● **About this task**
Each line of the data needs to be transcribed exactly.

● **Saved entries**

##########

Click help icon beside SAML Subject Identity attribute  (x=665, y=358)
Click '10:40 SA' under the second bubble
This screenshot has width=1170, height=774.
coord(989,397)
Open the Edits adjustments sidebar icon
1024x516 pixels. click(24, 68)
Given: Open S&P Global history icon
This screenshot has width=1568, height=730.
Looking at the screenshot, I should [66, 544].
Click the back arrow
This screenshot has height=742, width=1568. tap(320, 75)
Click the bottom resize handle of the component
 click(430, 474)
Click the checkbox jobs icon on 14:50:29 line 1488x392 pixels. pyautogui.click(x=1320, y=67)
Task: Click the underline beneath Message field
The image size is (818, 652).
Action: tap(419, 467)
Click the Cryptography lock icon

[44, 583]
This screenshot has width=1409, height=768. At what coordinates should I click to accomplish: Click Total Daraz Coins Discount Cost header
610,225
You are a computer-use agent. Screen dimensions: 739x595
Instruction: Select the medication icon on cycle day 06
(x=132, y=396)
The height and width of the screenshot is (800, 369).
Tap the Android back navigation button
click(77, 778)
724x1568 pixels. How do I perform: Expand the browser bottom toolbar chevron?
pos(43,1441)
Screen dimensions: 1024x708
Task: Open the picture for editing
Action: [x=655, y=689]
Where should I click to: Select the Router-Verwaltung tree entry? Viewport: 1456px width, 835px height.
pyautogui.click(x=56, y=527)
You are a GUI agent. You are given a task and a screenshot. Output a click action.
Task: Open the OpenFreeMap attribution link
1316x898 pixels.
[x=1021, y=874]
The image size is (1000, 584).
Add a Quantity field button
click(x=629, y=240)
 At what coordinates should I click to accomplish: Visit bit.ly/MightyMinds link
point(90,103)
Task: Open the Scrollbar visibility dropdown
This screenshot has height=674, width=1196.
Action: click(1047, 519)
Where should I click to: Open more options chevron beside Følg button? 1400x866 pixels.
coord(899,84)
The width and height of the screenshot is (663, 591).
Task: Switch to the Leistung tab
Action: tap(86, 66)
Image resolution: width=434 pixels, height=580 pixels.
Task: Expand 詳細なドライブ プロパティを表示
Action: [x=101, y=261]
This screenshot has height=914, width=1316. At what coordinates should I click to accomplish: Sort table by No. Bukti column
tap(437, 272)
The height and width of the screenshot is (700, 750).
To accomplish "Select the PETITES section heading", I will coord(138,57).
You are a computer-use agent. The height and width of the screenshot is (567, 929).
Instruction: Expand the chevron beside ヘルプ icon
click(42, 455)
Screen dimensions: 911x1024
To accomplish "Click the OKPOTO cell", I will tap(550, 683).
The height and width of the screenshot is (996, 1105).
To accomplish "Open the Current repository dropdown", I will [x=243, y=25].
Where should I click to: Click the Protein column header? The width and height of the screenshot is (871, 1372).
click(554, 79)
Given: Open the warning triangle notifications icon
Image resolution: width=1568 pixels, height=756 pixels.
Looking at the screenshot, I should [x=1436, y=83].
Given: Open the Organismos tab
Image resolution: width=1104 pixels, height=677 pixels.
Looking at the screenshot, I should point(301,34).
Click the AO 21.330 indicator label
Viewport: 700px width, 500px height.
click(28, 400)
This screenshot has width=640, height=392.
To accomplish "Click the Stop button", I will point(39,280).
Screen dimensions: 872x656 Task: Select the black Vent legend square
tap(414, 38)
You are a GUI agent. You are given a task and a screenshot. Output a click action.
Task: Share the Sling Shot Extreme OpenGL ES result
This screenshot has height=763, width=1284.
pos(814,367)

##########

● **Finished task**
Click help icon beside SAML Subject Identity attribute  (x=665, y=358)
Click '10:40 SA' under the second bubble
This screenshot has width=1170, height=774.
coord(989,397)
Open the Edits adjustments sidebar icon
1024x516 pixels. click(24, 68)
Given: Open S&P Global history icon
This screenshot has width=1568, height=730.
Looking at the screenshot, I should [66, 544].
Click the back arrow
This screenshot has height=742, width=1568. tap(320, 75)
Click the bottom resize handle of the component
 click(430, 474)
Click the checkbox jobs icon on 14:50:29 line 1488x392 pixels. pyautogui.click(x=1320, y=67)
Task: Click the underline beneath Message field
The image size is (818, 652).
Action: tap(419, 467)
Click the Cryptography lock icon

[44, 583]
This screenshot has width=1409, height=768. At what coordinates should I click to accomplish: Click Total Daraz Coins Discount Cost header
610,225
You are a computer-use agent. Screen dimensions: 739x595
Instruction: Select the medication icon on cycle day 06
(x=132, y=396)
The height and width of the screenshot is (800, 369).
Tap the Android back navigation button
click(77, 778)
724x1568 pixels. How do I perform: Expand the browser bottom toolbar chevron?
pos(43,1441)
Screen dimensions: 1024x708
Task: Open the picture for editing
Action: [x=655, y=689]
Where should I click to: Select the Router-Verwaltung tree entry? Viewport: 1456px width, 835px height.
pyautogui.click(x=56, y=527)
You are a GUI agent. You are given a task and a screenshot. Output a click action.
Task: Open the OpenFreeMap attribution link
1316x898 pixels.
[x=1021, y=874]
The image size is (1000, 584).
Add a Quantity field button
click(x=629, y=240)
 At what coordinates should I click to accomplish: Visit bit.ly/MightyMinds link
point(90,103)
Task: Open the Scrollbar visibility dropdown
This screenshot has height=674, width=1196.
Action: click(1047, 519)
Where should I click to: Open more options chevron beside Følg button? 1400x866 pixels.
coord(899,84)
The width and height of the screenshot is (663, 591).
Task: Switch to the Leistung tab
Action: tap(86, 66)
Image resolution: width=434 pixels, height=580 pixels.
Task: Expand 詳細なドライブ プロパティを表示
Action: [x=101, y=261]
This screenshot has height=914, width=1316. At what coordinates should I click to accomplish: Sort table by No. Bukti column
tap(437, 272)
The height and width of the screenshot is (700, 750).
To accomplish "Select the PETITES section heading", I will coord(138,57).
You are a computer-use agent. The height and width of the screenshot is (567, 929).
Instruction: Expand the chevron beside ヘルプ icon
click(42, 455)
Screen dimensions: 911x1024
To accomplish "Click the OKPOTO cell", I will tap(550, 683).
The height and width of the screenshot is (996, 1105).
To accomplish "Open the Current repository dropdown", I will [x=243, y=25].
Where should I click to: Click the Protein column header? The width and height of the screenshot is (871, 1372).
click(554, 79)
Given: Open the warning triangle notifications icon
Image resolution: width=1568 pixels, height=756 pixels.
Looking at the screenshot, I should [x=1436, y=83].
Given: Open the Organismos tab
Image resolution: width=1104 pixels, height=677 pixels.
Looking at the screenshot, I should point(301,34).
Click the AO 21.330 indicator label
Viewport: 700px width, 500px height.
click(28, 400)
This screenshot has width=640, height=392.
To accomplish "Click the Stop button", I will point(39,280).
Screen dimensions: 872x656 Task: Select the black Vent legend square
tap(414, 38)
You are a GUI agent. You are given a task and a screenshot. Output a click action.
Task: Share the Sling Shot Extreme OpenGL ES result
This screenshot has height=763, width=1284.
pos(814,367)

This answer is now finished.